Hollande has been on a whirlwind tour seeking to build a coalition to crush IS in Iraq and Syria but has seen few concrete pledges so far, and his campaign has been further complicated by a diplomatic spat between Russia and Turkey.
France invoked a clause requiring EU member states to provide military assistance after the November 13 attacks in Paris, when 130 people lost their lives in a wave of killings by suicide bombers and gunmen claimed by IS.
On Wednesday, German Chancellor Angela Merkel pledged to stand beside France in its fight against the jihadist group after talks with Hollande, vowing to act “swiftly” to see how Germany can help in the fight against terrorism.
The French and German leaders each laid a pink rose among the tributes of flowers and candles in Place de la Republique, the Paris square that has become a rallying point since the bloodshed.
Hours earlier, Defence Minister Ursula von der Leyen said Germany would send 650 soldiers to Mali to provide some relief to French forces fighting jihadists there.
Meanwhile in Britain, Prime Minister David Cameron will on Thursday set out the case for his country to extend its air strikes against IS from Iraq into Syria ahead of a vote by MPs next week.
The British premier has called IS a “direct threat to our security at home and abroad” and on Monday offered to let France use the RAF Akrotiri air base in Cyprus when flying missions against the jihadists.
Cameron met with Hollande earlier this week and has said he “firmly supported” France's actions, but US President Barack Obama has given the idea of greater cooperation with Russia against IS a much cooler reception.
Hollande courts Russia
Hollande's diplomatic efforts also suffered a blow after Turkey shot down a Russian jet, sparking a diplomatic incident between the rival powers fighting in Syria that has threatened to escalate into a wider conflict.
Turkey's military said Wednesday it did not know the warplane it shot down was Russian and it was ready for “all kinds of cooperation” with Russia, after Moscow called the incident a “planned provocation”.
The sole surviving pilot said he had received no warning and the aircraft did not violate Turkish air space, prompting the Turkish army to release audio recordings it said showed the Russian jet was repeatedly warned to change course.

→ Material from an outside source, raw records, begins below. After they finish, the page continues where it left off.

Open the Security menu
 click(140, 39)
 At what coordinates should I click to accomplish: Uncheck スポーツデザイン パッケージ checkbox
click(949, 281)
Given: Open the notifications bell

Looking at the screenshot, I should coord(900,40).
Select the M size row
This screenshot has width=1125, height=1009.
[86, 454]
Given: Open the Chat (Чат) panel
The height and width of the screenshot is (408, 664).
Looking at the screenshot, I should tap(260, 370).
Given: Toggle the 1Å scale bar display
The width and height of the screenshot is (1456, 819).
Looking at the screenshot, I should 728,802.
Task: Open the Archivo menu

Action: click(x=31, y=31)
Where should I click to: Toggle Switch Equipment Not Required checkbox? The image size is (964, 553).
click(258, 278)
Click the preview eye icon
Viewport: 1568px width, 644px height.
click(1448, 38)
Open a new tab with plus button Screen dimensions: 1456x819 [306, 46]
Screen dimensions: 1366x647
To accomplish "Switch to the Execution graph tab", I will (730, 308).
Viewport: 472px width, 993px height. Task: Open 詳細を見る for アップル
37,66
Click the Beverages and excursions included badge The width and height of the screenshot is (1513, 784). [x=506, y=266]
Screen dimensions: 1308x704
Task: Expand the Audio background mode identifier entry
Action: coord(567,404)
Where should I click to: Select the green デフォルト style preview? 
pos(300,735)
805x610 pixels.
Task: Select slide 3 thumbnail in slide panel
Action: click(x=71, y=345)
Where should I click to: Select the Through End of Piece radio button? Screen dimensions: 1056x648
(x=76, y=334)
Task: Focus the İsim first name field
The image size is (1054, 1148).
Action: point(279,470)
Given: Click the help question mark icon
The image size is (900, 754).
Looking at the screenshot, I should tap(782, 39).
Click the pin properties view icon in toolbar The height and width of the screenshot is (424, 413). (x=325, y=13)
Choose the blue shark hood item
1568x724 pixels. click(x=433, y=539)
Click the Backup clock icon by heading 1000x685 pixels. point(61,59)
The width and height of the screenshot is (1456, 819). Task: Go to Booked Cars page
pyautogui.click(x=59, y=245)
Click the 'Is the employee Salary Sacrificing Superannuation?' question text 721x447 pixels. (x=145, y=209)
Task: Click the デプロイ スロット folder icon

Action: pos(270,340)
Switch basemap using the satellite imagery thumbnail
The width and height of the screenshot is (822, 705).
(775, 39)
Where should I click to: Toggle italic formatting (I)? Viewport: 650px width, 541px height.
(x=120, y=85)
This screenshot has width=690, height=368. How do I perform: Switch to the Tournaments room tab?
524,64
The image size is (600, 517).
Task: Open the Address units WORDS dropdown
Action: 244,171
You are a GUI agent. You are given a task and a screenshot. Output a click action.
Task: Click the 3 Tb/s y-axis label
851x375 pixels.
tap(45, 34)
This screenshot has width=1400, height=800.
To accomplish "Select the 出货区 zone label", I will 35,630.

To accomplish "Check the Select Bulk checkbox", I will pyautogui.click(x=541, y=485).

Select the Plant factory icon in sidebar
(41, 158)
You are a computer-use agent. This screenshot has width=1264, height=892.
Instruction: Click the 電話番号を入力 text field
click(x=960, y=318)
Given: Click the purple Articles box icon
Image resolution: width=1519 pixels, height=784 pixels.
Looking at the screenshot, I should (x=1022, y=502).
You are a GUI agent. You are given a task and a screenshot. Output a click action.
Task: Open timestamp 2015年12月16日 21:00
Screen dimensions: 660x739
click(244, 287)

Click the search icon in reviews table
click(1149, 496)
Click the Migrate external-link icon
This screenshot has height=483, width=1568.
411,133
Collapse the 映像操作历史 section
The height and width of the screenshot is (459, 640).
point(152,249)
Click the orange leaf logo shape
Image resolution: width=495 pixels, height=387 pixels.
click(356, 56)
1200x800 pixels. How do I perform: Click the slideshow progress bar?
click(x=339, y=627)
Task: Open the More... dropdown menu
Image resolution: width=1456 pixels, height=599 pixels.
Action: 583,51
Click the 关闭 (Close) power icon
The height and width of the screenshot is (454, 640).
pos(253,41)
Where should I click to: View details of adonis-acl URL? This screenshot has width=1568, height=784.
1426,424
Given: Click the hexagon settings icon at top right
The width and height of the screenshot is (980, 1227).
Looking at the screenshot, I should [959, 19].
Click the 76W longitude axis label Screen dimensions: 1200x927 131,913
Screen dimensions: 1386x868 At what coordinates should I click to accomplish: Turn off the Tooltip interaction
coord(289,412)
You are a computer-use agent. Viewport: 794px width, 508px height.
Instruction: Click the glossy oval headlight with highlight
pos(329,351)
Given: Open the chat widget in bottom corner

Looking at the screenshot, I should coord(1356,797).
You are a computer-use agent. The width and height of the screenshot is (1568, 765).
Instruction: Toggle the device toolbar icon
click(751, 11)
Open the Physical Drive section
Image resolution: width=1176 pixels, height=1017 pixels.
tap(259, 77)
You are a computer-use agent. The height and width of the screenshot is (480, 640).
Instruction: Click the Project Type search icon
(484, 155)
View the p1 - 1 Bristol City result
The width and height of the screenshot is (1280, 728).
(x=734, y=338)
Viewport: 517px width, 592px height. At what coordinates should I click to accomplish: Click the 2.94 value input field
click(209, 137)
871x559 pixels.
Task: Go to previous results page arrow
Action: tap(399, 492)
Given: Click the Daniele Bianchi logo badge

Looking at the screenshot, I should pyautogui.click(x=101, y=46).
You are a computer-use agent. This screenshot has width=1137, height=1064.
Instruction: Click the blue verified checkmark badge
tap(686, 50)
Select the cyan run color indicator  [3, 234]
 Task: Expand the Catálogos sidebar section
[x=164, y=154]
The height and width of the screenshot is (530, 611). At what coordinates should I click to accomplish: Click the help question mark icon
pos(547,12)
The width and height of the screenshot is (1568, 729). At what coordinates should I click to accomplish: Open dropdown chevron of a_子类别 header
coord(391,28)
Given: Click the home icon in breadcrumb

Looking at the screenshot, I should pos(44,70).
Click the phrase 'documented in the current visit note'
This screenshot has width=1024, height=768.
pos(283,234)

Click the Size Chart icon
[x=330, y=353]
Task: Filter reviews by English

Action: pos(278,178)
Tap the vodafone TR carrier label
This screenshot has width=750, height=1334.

Moscow has intensified its strikes in Syria after IS claimed it brought down a Russian passenger plane over Egypt last month, killing all 224 people on board.
Russia carried out heavy raids in Syria's northern Latakia province on Wednesday, the Syrian Observatory for Human Rights monitoring group said, in the same area where Turkey downed the Russian fighter.
Ankara and Moscow are on opposing sides in the four-year Syrian conflict, with Turkey wanting to see the ouster of President Bashar al-Assad while Russia is one of his last remaining allies.
Russian Foreign Minister Sergei Lavrov has backed the French president's proposal to close off the Syria-Turkey border, considered the main crossing point for foreign fighters seeking to join IS.
“I think this is a good proposal and tomorrow President Hollande will talk to us in greater detail about it. We would be ready to seriously consider the necessary measures for this,” Lavrov said in Moscow.
French jets on Monday launched their first air strikes from the Charles de Gaulle aircraft carrier in the eastern Mediterranean.
Prime Minister Manuel Valls told the French parliament, which overwhelmingly supported pressing the air campaign against IS, that “there is no alternative, we must annihilate Daesh”, speaking to the chamber on Wednesday.
He said French planes, which started hitting Isis targets in Iraq in September 2014, had carried out more than 300 strikes against the jihadists.